Concepto de pródigo

La palabra pródigo puede entenderse en un sentido positivo como todo aquello que abunda. Así por ejemplo la empleamos para decir que la naturaleza ha sido pródiga al proveer de alimentos a sus criaturas, por haber sido mucha la cantidad que les asignó, dándose también en este caso a la prodigalidad una significación generosa. Otro caso donde puede usarse con el mismo sentido es cuando afirmamos: “la madre le prodigó (fue pródiga) todo el cuidado posible ante la grave enfermedad; o podemos decir que la producción del artista ha sido pródiga, en el sentido sólo de cuantiosa.

En la Biblia se hace referencia a la parábola del hijo pródigo (capítulo XV, versículos 11 a 32 del evangelio de san Lucas), protagonizada por el hijo menor, que le pide a su padre su porción hereditaria, y tras recibirla, la derrocha, y debe volver arrepentido a solicitar el perdón de su padre, que lo recibe misericordioso. En este sentido, la palabra pródigo es negativa, hace alusión a aquella persona que malgasta sus bienes, o sea, los utiliza para placeres vanos e improductivos.
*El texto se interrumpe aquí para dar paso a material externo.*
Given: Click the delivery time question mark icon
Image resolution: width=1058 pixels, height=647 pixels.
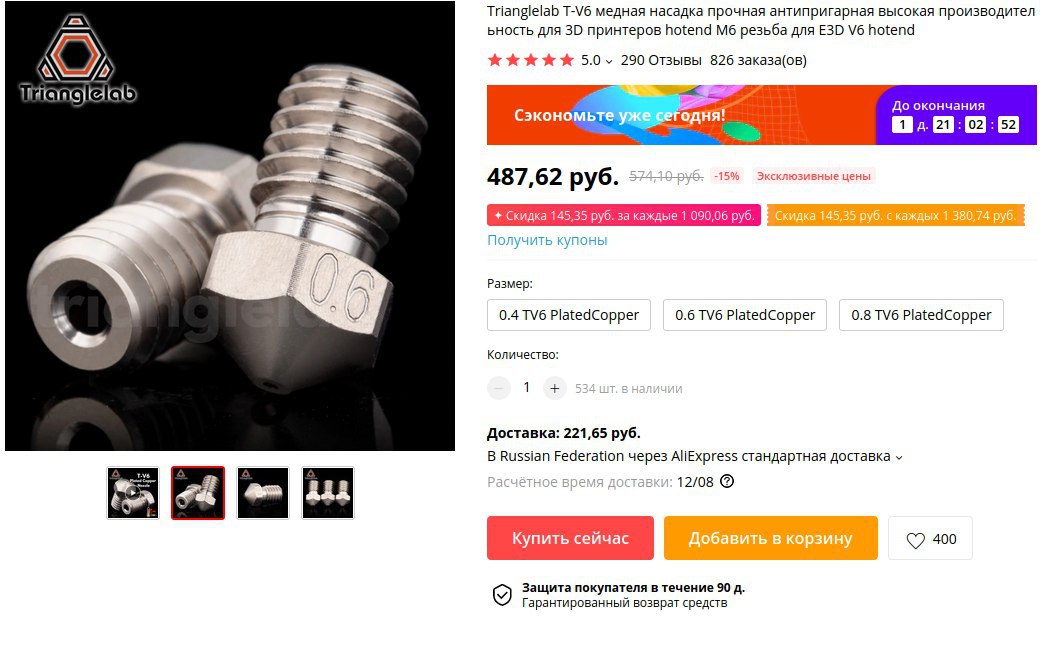Looking at the screenshot, I should click(x=727, y=481).
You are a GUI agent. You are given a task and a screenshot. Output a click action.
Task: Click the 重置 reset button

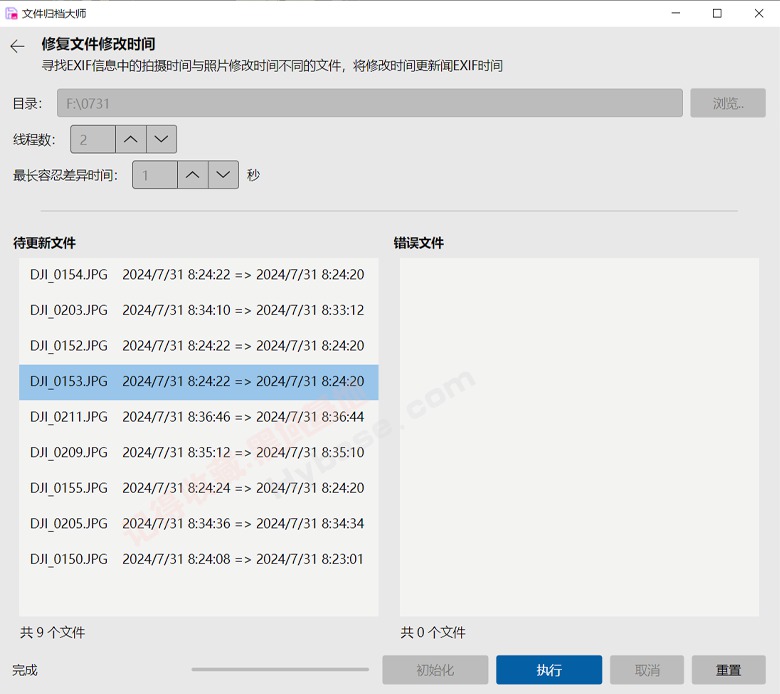tap(728, 670)
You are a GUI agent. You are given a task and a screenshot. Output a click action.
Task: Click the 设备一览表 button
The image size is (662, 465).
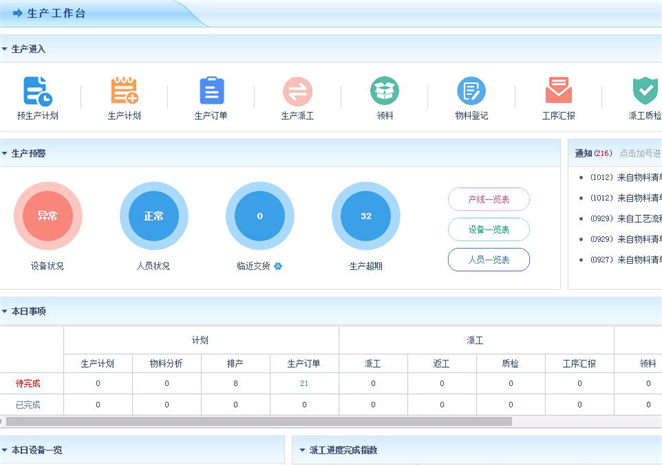[x=489, y=229]
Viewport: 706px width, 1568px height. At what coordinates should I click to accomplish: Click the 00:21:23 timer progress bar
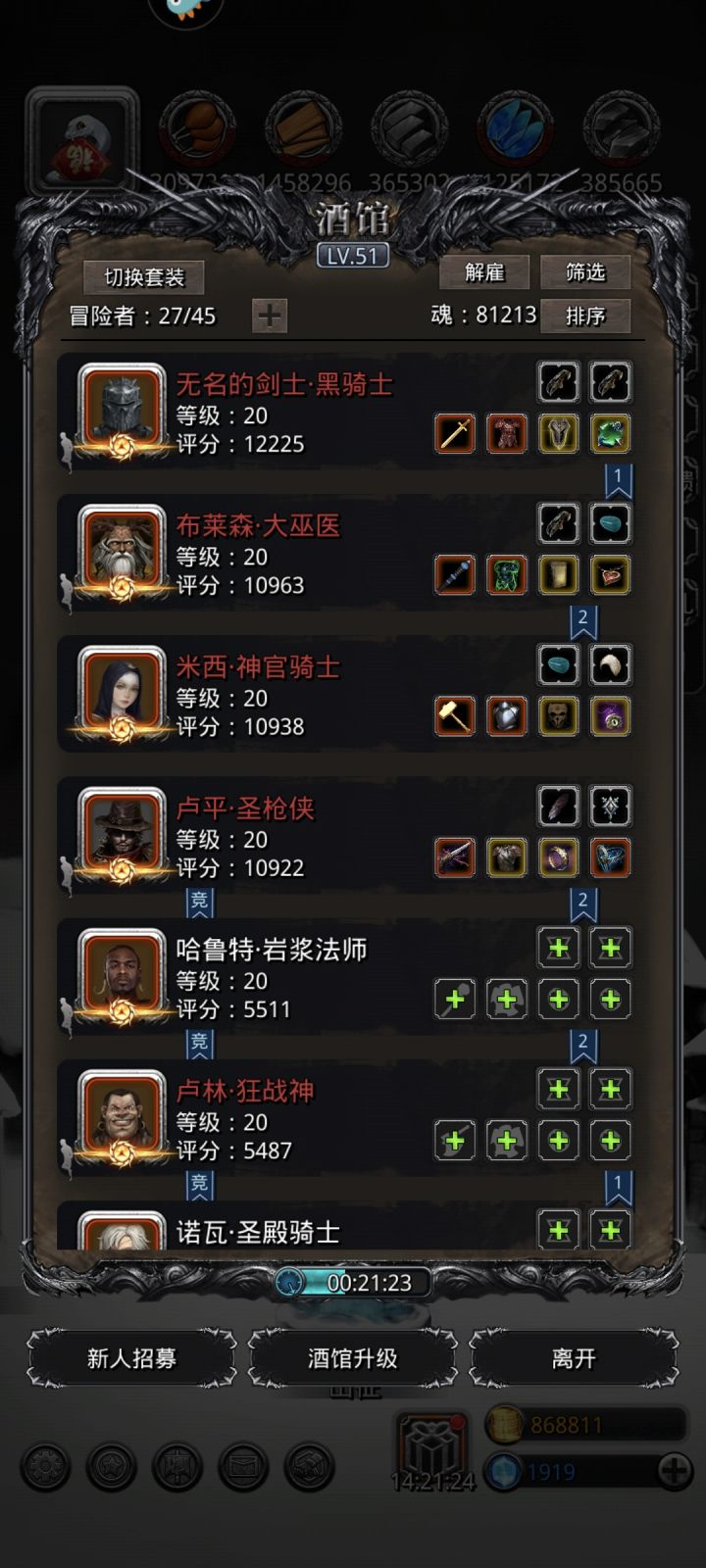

Esta última acepción de la palabra pródigo, jurídicamente, y ya desde el Derecho Romano, se regula así: la persona que es declarada judicialmente pródiga, a la que se considera incapaz de actuar por sí misma (incapaz de hecho) requiere que lo haga por él un curador, con el objetivo de cuidar el patrimonio del pródigo y no poner en riesgo a la familia que de él dependa. En Roma, en la última etapa de su Derecho, se protegió al pródigo, incluso si no tenia familia, para evitar que caiga en la indigencia.